To a Galaxy Far, Far Away

The wait is finally over. After three years of patient anticipation since the film was announced, Star Wars: The Force Awakens is finally upon us. Expectations were high, and fans who felt disappointed with the last trilogy were afraid that they will be disappointed again. You see, for many Star Wars fans, it is more than a movie—it is way of life, a philosophy, nearly a religion. Although that sounds like hyperbole, the movies had profound effects on our childhood and the way we conduct our lives.

My own history with Star Wars provides one example of the movie’s impact. When my parents started dating in the summer of 1977, Star Wars dominated the box office. My father, a dedicated filmgoer, thought it was a no-brainer to take the woman he worked with—my mother—on a first date to see the popular movie, despite the fact that he had seen it several times already. And, as the tale goes, seeing the iconic movie was not only a first date, but also a second and third date. By the time I was born six years later, the third Star Wars movie, Return of the Jedi, had debuted and my parents were, along with millions of others, fully captivated with the battle of good against evil. As I grew up, our family devoted several movie nights to the series, and the films were often followed with intense light saber battles between my siblings.
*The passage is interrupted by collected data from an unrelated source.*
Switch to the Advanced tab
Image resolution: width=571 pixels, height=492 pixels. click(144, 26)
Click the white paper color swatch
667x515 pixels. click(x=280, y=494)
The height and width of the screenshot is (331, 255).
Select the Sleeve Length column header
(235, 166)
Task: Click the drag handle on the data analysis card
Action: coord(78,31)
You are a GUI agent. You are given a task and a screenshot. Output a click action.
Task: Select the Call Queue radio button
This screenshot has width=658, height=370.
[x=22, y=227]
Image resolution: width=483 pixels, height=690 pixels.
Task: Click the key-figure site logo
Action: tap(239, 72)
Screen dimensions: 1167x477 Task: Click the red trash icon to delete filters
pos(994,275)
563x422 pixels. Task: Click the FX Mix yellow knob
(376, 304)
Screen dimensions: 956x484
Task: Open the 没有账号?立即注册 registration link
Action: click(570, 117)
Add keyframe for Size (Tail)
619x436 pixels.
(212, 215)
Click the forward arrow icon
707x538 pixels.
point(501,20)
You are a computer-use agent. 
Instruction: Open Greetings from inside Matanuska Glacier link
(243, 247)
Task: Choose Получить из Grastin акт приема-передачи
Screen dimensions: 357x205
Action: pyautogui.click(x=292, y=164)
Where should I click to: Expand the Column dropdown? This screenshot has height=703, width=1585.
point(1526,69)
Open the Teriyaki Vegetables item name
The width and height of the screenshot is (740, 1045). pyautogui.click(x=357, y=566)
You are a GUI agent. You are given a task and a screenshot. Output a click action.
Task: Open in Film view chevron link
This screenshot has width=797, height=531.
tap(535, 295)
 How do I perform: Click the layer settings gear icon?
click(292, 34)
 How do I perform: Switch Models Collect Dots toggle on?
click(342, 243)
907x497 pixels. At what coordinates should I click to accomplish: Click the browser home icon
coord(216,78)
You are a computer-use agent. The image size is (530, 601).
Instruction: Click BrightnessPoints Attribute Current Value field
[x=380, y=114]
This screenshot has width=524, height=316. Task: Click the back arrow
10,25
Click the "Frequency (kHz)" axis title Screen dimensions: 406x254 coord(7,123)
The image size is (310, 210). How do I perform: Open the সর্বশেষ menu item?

Truly, Star Wars was a family affair.

Kenner Star Wars action figures advertisement, Courtesy of The Strong, Rochester, New YorkWhen the initial movie was released, few could predict its massive success. It received mostly positive reviews, yet movie insiders had doubts that a space opera would generate much interest. Once the box office tsunami began, Star Wars merchandise turned into a hot commodity. Fans smitten with the movie began to pick up action figures based on their favorite characters. Kenner, the toy manufacturer that licensed with the movie and its characters for toys, was unprepared for the large demand for Star Wars action figures. Scrambling, Kenner sold gift certificates to desperate parents during the 1977 holiday season, promising to ship action figures as soon as it became available, so that children (and even some adults) would have something to open on Christmas morning. Since that time, Kenner (now Hasbro) has sold more than 300 million Star Wars action figures, solidifying the movie’s place as one of the most marketable properties in the industry. In 2012, The Strong inducted Star Wars action figures into the National Toy Hall of Fame, stating that “for more than three decades, kids have used Star Wars action figures—plus accessories, vehicles, and play sets—to tell stories of heroes and villains, of empire and rebellion, and of good triumphing over evil.”

Other Star Wars merchandise was—and remains—popular as well. Whether T-shirts, lunch boxes, board games, books, video games, or breakfast cereal, consumers bought all the latest products from their favorite movie. (Spaceballs, the Mel Brooks spoof on Star Wars, famously mocked this in a scene where Yogurt, the film’s version of Yoda, remarks, “Moichandising! Where the real money from the movie is made. Spaceballs: the T-shirt, Spaceballs: the Coloring Book, Spaceballs: the Lunchbox, Spaceballs: the Breakfast Cereal, Spaceballs: the Flame Thrower!”) The Strong has dutifully collected the majority of this Star Wars merchandise because it shows how we interact with popular culture and incorporate it into our daily lives.

The Brian Sutton-Smith Library and Archives of Play has also collected items based on the Star Wars franchise. The library recently acquired the original press kit that the movie studio sent out to publicize the original film. The press kit includes photo stills, cast and crew bios, and production notes. It provides an exciting look into the making of the movie, and will be made available in the library. Additionally, in my first blog post, I discussed the Star Wars game documentation that I discovered in the Atari Coin-op Collection. The game documentation chronicles the development of the iconic arcade game, and provides unprecedented insights into how it was made. Moreover, we recently digitized rare promo video footage for the game, which was previously held on 3/4” U-matic tape. A small clip of the promo may be viewed at the museum’s Facebook page.

Now that Episode VII is here, does it disappoint? If the joy and cheers that my children exhibited immediately after the movie is any indication (and not to mention the critical acclaim and record-breaking box office receipts), it does not. With new intriguing characters; former characters that seem like old friends; a soaring John Williams’ score; good old-fashioned filmmaking; and a mix of adventure, comedy, and drama, the movie is thoroughly ready for a new generation. And if some of us can’t make it to the theater right away or we find that the most convenient showings of The Force Awakens are all sold out, we at least have the toys and games to allow our imaginations continue to soar to a galaxy far, far away.